=== EXTRACTED RECORDS ===
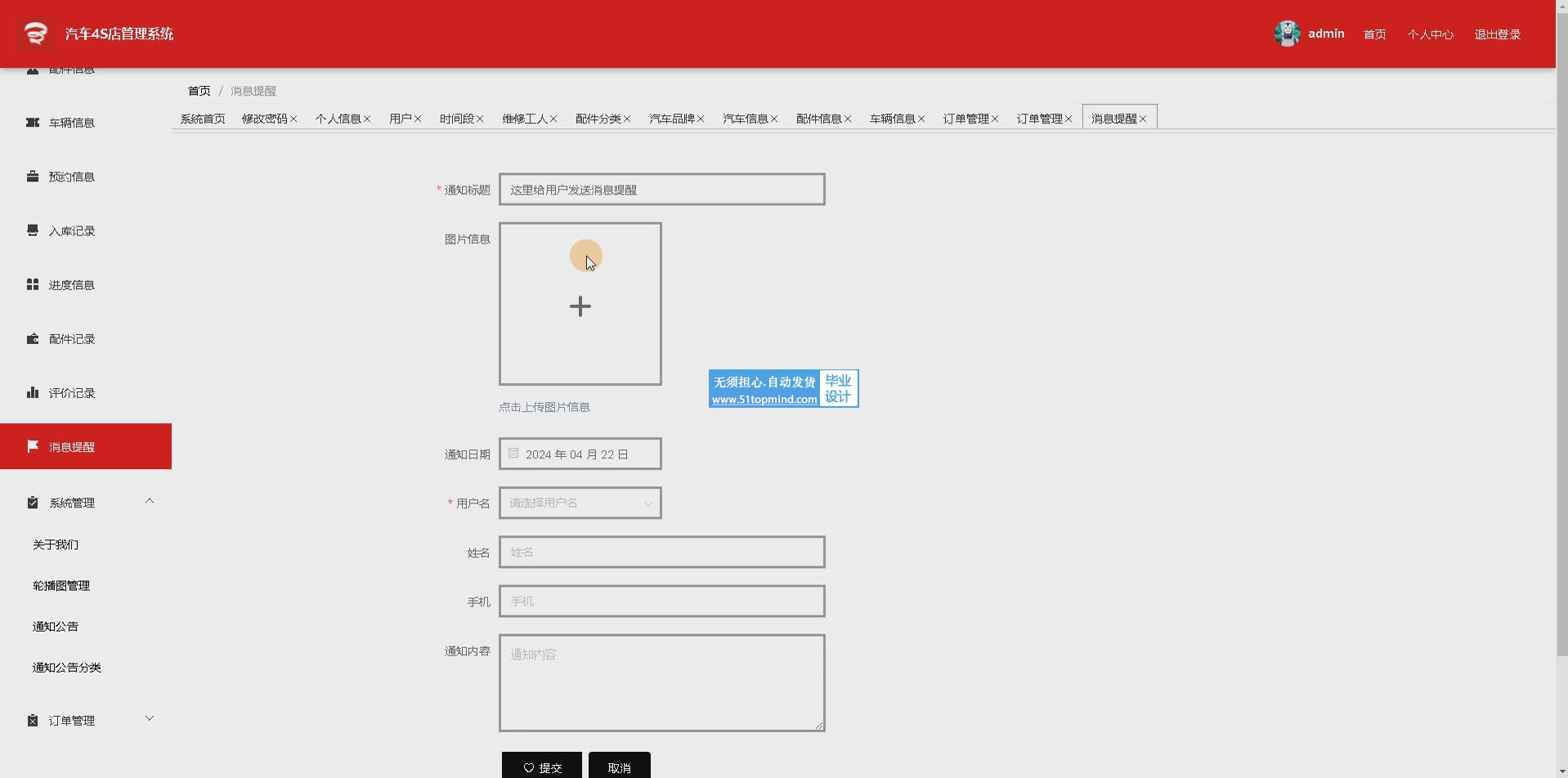Click 退出登录 in the header
Viewport: 1568px width, 778px height.
tap(1497, 34)
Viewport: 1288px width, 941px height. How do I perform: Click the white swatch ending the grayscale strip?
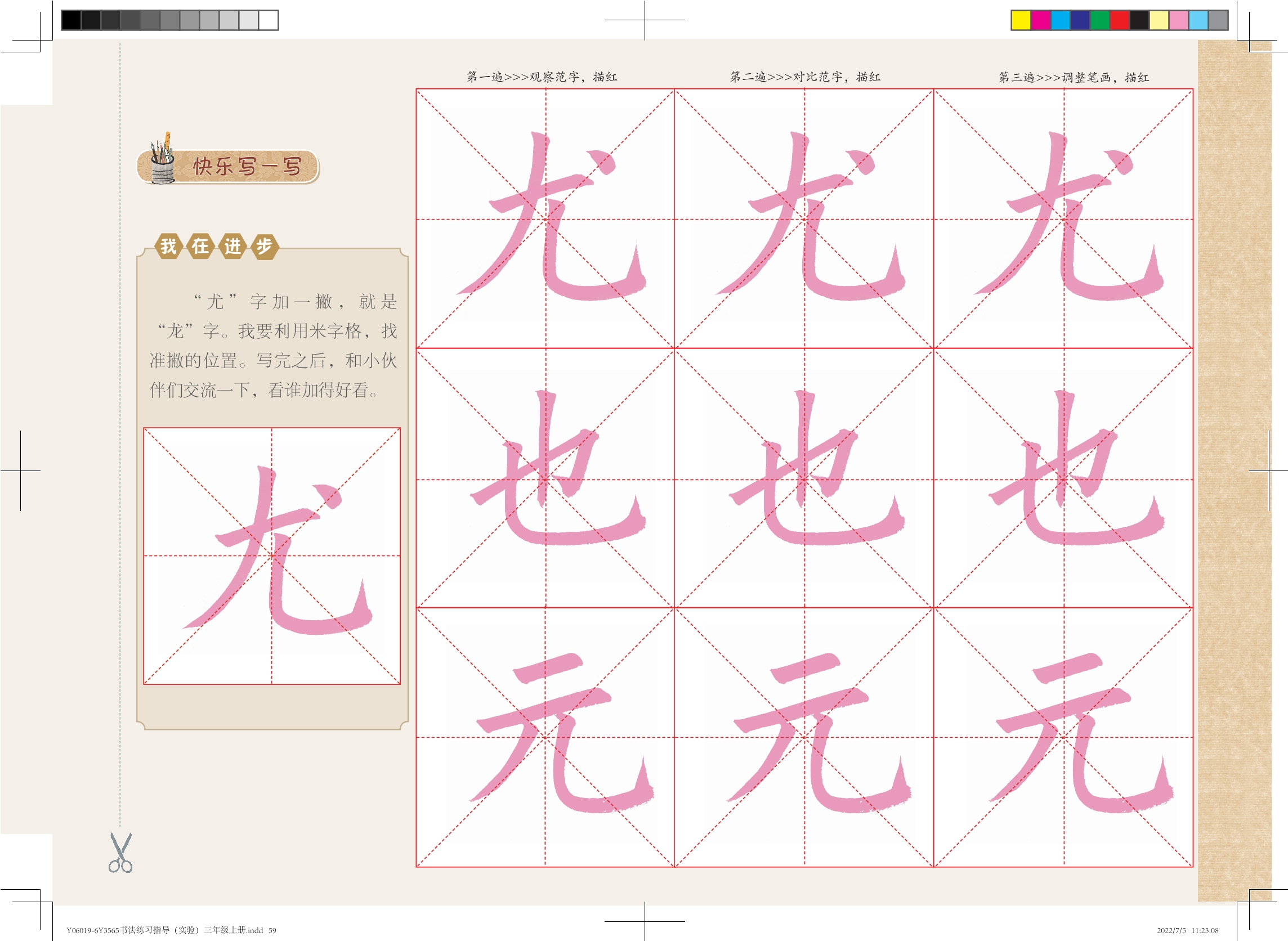click(268, 20)
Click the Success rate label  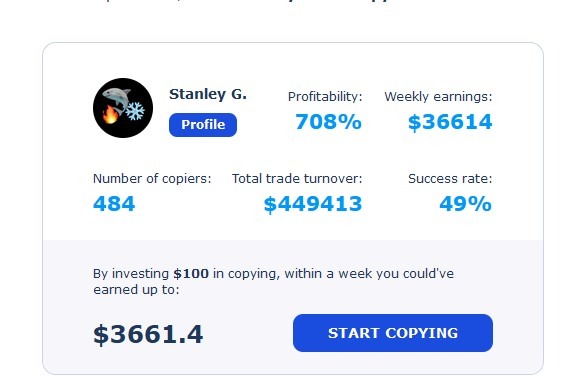tap(450, 179)
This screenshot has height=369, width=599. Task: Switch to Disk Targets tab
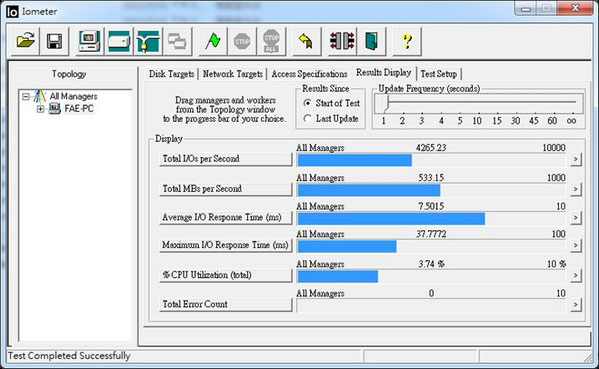[172, 74]
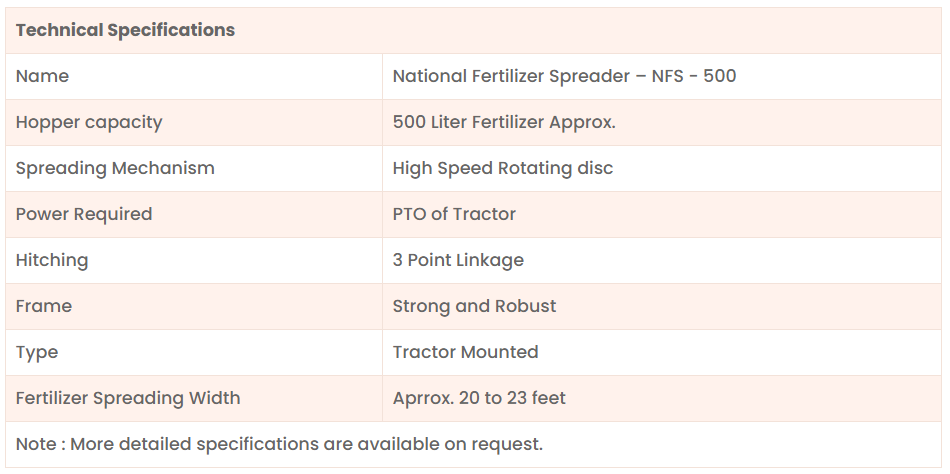Image resolution: width=950 pixels, height=474 pixels.
Task: Click the Hopper capacity label
Action: click(89, 122)
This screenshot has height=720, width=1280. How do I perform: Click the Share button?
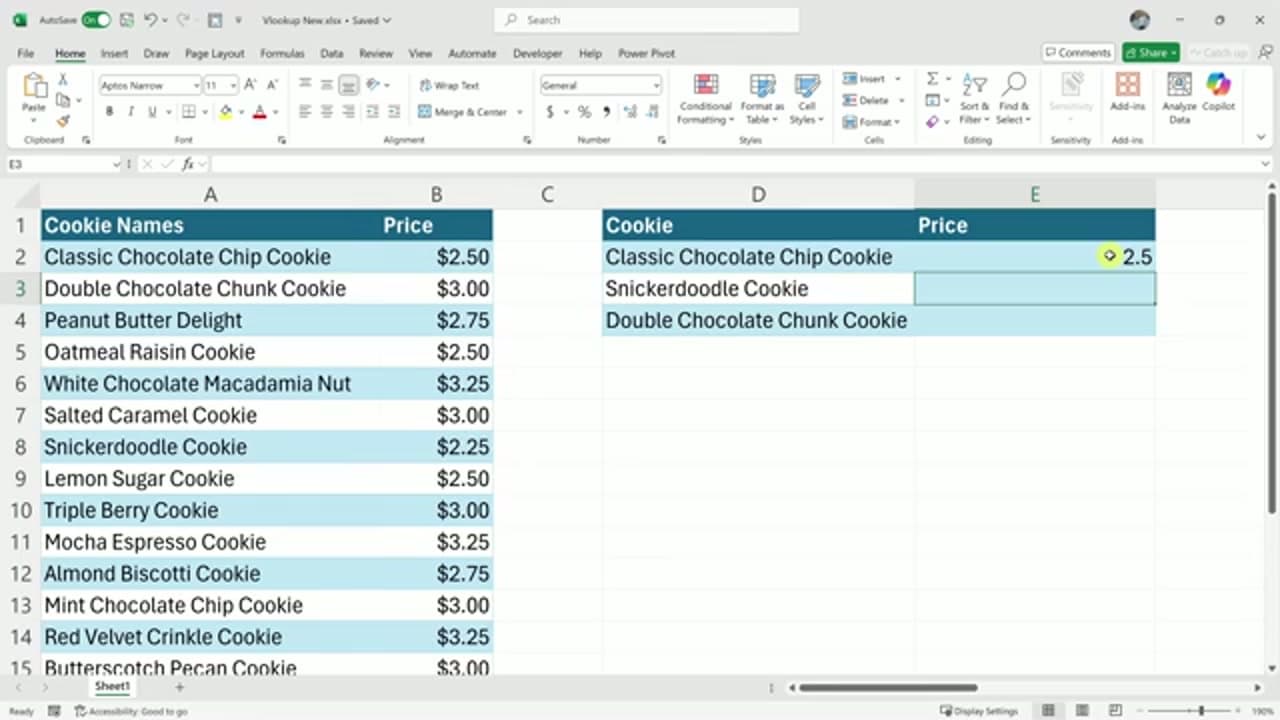pos(1150,53)
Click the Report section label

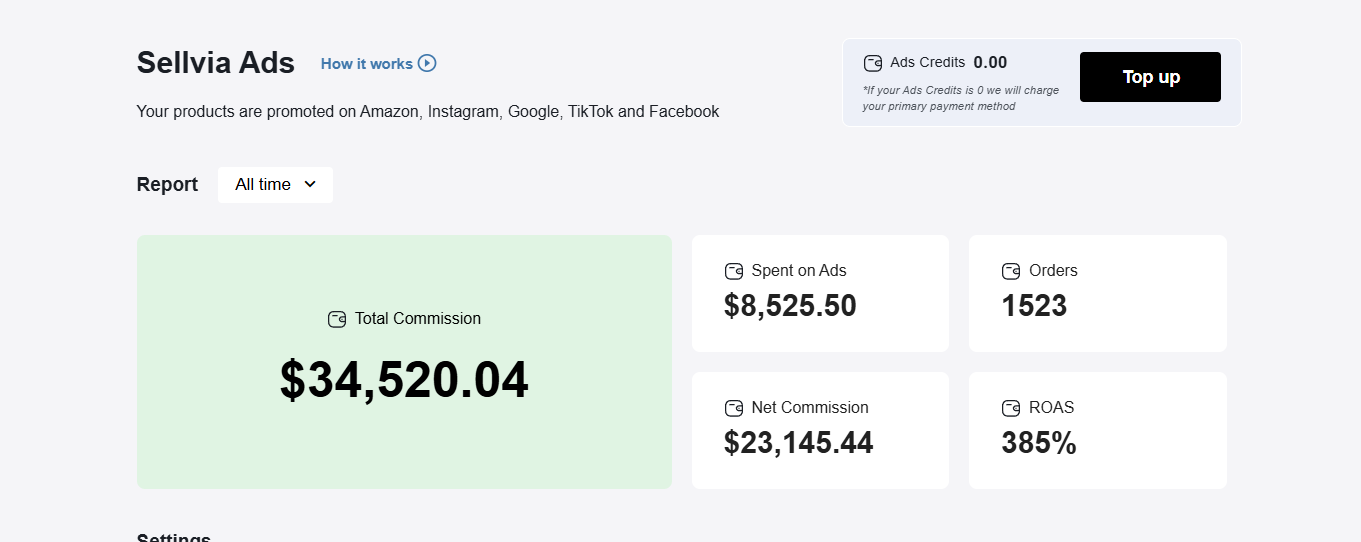[x=167, y=184]

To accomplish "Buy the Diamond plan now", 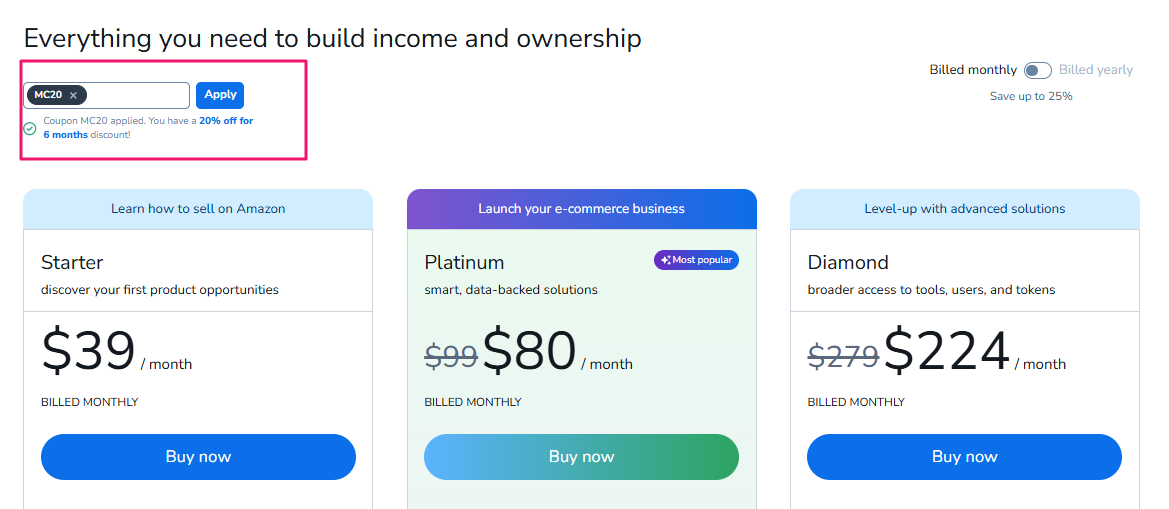I will coord(965,457).
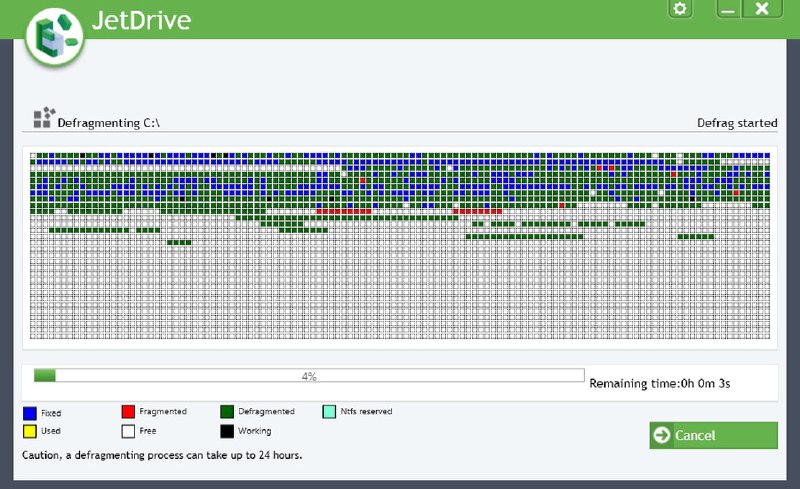Click the green Defragmented legend swatch
Screen dimensions: 800x489
[228, 412]
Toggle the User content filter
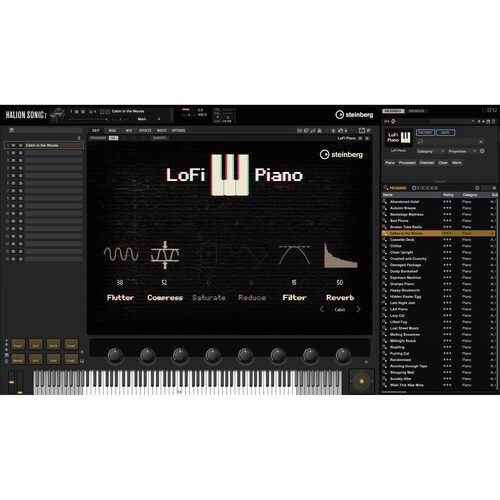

=== SET EXERCISE ===
Gather every line of the listing above that contains the string "This", with uppercase and lowercase letters treated as distinct.

=== SOLUTION TO THE PROBLEM ===
This screenshot has height=369, width=599. Task: Switch to Disk Targets tab
This screenshot has height=720, width=1280. How do I perform: Click the Share button?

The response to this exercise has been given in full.